> _WHAT YOU NEED TO DO_
1. According to the post on lighting, what was the paper spill in the candle video inserted into?
2. Continue the post on lighting from its last sentence.

> _DOCUMENT_
Wednesday, January 15, 2014

Lighting

This will take some time to complete so bear with me.  I just looked at a video on YouTube about making candle wicks.  Very interesting, but it involved using salt and Borax.  Ok, so salt is tough enough to find without a supermarket, but Borax?!  What are people thinking.  If you live in Death Valley, Borax is pretty easy to come by, but anywhere else, and you might be in trouble.


Candles
You can make primitive wicks out of anything that will burn.  I saw a video where a woman twisted a part of a sheet of paper into what is called a "SPILL"...just a tight twist of paper used to light pipes and fires in the 19th century.(Why waste expensive paper?)  Then it was inserted into the center of a can of  vegetable shortening, the top rubbed with a bit of the fat, and then burned.  It worked pretty well, and you can store a few cans of the stuff for use with all your other food supplies to get you through till the first time you butcher your animals for food and tallow.

> _STORED DATA_
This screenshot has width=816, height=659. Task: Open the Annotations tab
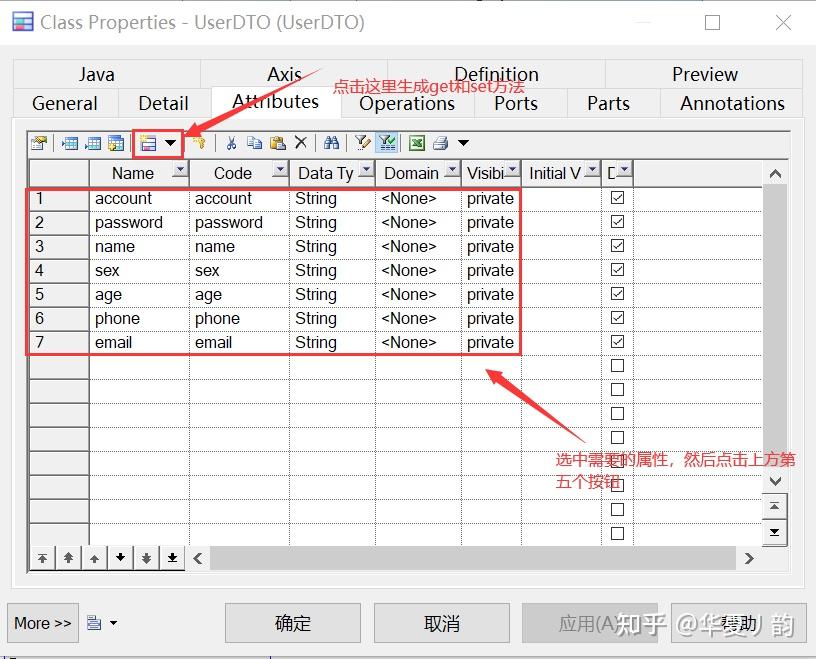point(731,103)
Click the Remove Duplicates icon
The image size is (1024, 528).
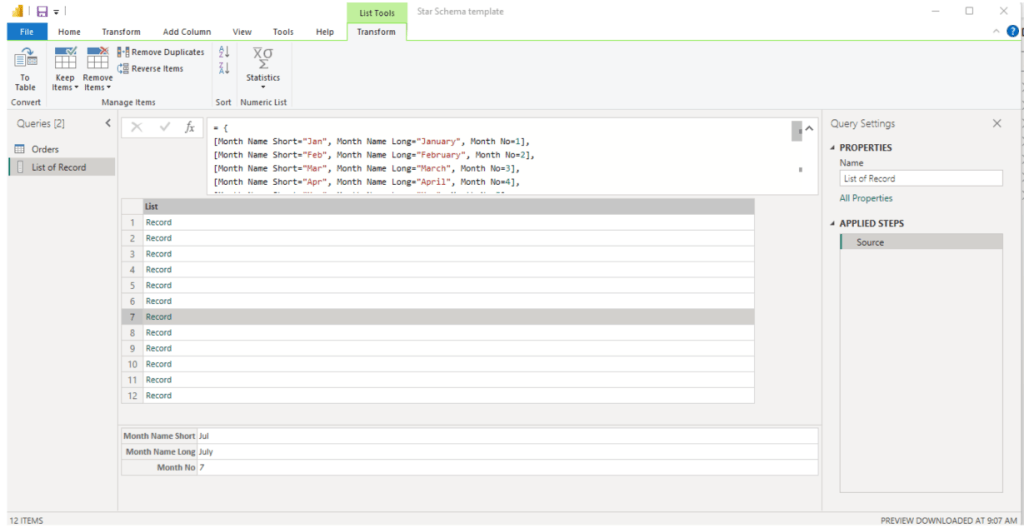[x=122, y=52]
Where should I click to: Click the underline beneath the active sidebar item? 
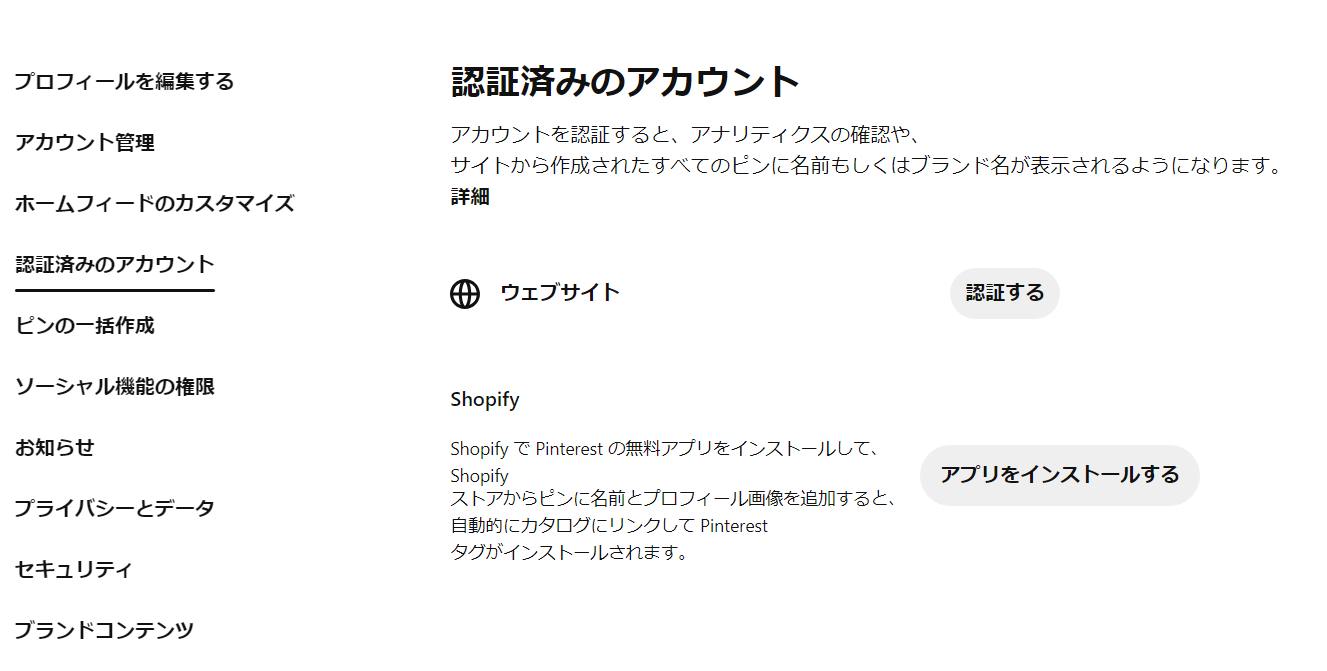(x=115, y=290)
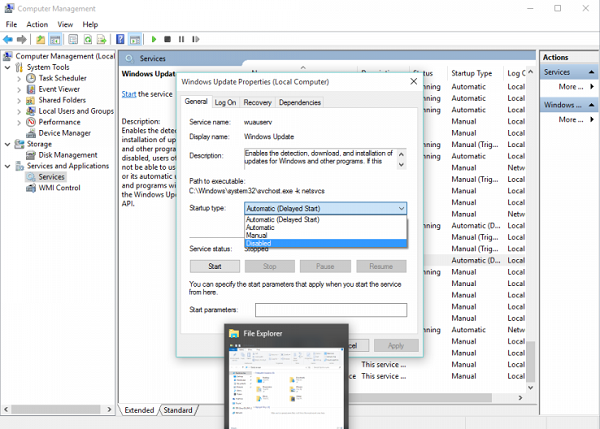The image size is (600, 429).
Task: Select Disabled in the Startup type list
Action: coord(259,243)
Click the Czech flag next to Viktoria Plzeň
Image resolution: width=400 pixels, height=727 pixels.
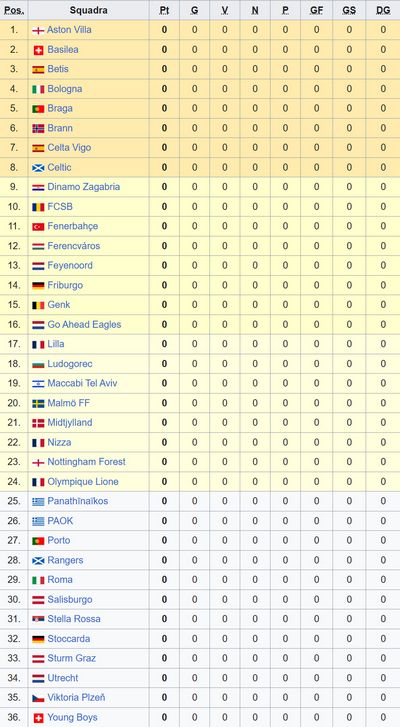click(x=38, y=698)
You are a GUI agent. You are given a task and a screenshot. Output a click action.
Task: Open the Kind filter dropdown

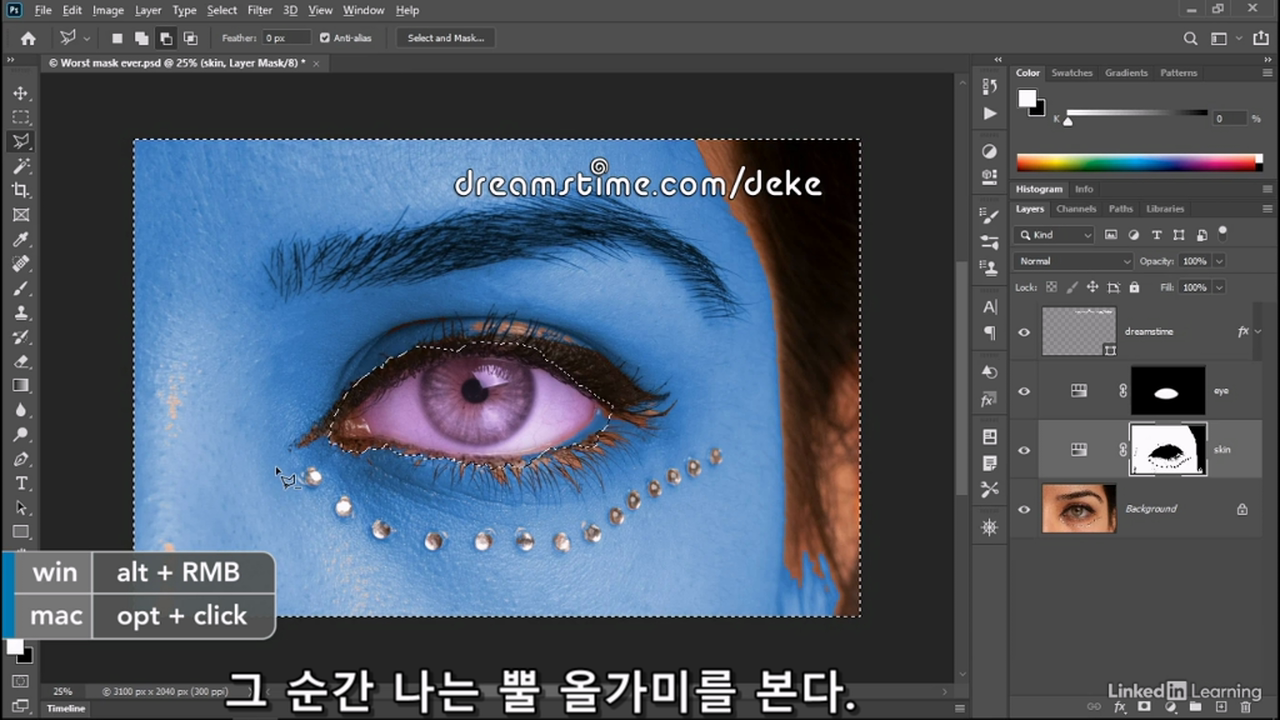(x=1055, y=235)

> _EXERCISE RESPONSES_
1. The center of a can of vegetable shortening.

2.
In the long run, though, you need a better and renewable supply of wick making materials.  Here is the basic recipe for wicks as seen on You Tube.


Use kite string or any natural flammable string.  Cotton is great.
One of the reasons old candles were a problem is that the plain wicks curled in such a way that the wick landed on the candle's melt rim and allowed the wax to run out of the side of the candle.  This can be partially solved by braiding three strands of string or whatever, tightly and make the wick out of that.  It will curl tightly as it burns and be less of a problem.
 
1 1/2 cups of warm water.
dissolve:
2 Tablespoons of salt and
4 Tablespoons of borax


Dip your string in the solution for 15 minutes or so.


Hang to dry for several days...I mean DRY!


Dip the wicks in tallow or wax  to coat and soak the wick. 
Dry thoroughly and store wrapped in paper.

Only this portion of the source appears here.